Speaking ahead of a Downing Street event to mark the publication of the centre’s first work programme and strategy setting out the CDEI’s priorities, Digital Secretary Jeremy Wright said:
“Technology is a force for good which has improved people’s lives but we must make sure it is developed in a safe and secure way.
“Our Centre for Data Ethics and Innovation has been set up to help us achieve this aim and keep Britain at the forefront of technological development.
“I’m pleased its team of experts is undertaking an investigation into the potential for bias in algorithmic decision-making in areas including crime, justice and financial services. I look forward to seeing the Centre’s recommendations to Government on any action we need to take to help make sure we maximise the benefits of these powerful technologies for society.”
Roger Taylor, Chair of the Centre for Data Ethics and Innovation, is expected to say:
“The Centre is focused on addressing the greatest challenges and opportunities posed by data driven technology. These are complex issues and we will need to take advantage of the expertise that exists across the UK and beyond. If we get this right, the UK can be the global leader in responsible innovation.
“We want to work with organisations so they can maximise the benefits of data driven technology and use it to ensure the decisions they make are fair. As a first step we will be exploring the potential for bias in key sectors where the decisions made by algorithms can have a big impact on people’s lives.
“I am delighted that the Centre is today publishing its strategy setting out our priorities.”

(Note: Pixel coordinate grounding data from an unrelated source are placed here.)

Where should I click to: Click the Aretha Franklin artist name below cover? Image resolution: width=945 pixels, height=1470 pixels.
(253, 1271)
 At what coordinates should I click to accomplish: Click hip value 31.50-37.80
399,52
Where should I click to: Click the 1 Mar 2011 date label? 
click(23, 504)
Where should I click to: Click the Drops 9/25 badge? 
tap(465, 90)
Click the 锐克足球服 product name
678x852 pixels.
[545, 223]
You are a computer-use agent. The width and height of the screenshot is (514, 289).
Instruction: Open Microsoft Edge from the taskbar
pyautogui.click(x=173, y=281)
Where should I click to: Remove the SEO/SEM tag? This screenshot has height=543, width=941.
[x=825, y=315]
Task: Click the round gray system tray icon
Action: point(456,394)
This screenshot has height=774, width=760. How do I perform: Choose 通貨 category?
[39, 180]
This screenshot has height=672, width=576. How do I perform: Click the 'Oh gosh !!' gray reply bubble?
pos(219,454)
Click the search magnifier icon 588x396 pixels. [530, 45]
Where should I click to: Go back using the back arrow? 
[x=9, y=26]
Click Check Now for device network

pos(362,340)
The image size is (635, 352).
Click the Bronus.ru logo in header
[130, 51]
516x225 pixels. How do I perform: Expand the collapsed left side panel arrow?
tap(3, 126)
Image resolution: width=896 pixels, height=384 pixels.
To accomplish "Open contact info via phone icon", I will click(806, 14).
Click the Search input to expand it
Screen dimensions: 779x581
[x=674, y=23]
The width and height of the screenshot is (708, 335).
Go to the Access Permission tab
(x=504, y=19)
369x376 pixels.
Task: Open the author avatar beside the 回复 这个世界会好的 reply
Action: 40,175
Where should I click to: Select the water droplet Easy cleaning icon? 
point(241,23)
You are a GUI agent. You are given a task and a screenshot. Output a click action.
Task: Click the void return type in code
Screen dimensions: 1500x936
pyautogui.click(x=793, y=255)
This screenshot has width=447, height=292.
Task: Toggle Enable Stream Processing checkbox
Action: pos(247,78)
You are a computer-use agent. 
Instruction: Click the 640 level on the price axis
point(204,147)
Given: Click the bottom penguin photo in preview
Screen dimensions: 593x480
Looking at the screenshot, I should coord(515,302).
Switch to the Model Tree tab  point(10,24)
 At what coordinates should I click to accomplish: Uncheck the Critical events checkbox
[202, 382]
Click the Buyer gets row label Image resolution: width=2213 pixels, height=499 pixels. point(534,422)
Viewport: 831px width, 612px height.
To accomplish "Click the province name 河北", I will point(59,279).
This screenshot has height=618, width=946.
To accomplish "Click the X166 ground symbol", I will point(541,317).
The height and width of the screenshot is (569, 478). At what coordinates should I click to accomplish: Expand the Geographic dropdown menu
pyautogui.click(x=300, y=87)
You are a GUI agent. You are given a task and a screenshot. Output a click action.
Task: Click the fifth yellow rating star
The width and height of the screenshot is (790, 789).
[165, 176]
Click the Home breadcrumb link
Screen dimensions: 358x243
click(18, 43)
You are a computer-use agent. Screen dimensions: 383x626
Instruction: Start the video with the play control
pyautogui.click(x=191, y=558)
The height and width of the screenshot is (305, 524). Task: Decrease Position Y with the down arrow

The CDEI will also explore the opportunities for data-driven technology to address the potential for bias in existing systems and to support fairer decision-making. This may include increasing opportunities for those in the job or credit markets in existing recruitment and financial services systems. It will also explore opportunities to boost innovation in the digital economy.
In recruitment, computer algorithms can be used to screen CVs and shortlist candidates. This could help potentially limit the impact of unconscious bias, where people discriminate against candidates because of their background. But there have also been reports of such technology inadvertently exacerbating gender bias.
And in financial services data analysis has long been used to inform decisions about whether people can be granted loans. But the rise of data and AI machine-learning presents increased issues about the transparency and fairness of such decisions.
The CDEI today sets out its priorities in its first Work Programme and Strategy. This also includes plans for it to investigate how data is used to shape online experiences through personalisation and micro-targeting – for example where you search for a product and then adverts for similar products appear later in your browser.
This review will explore where, how and why online targeting approaches are used, and their impact on members of the public. The CDEI is launching a series of nationwide workshops to investigate public views on the acceptability of micro-targeting.
Both policy reviews will publish interim reports in the summer with final reports set to be published early next year.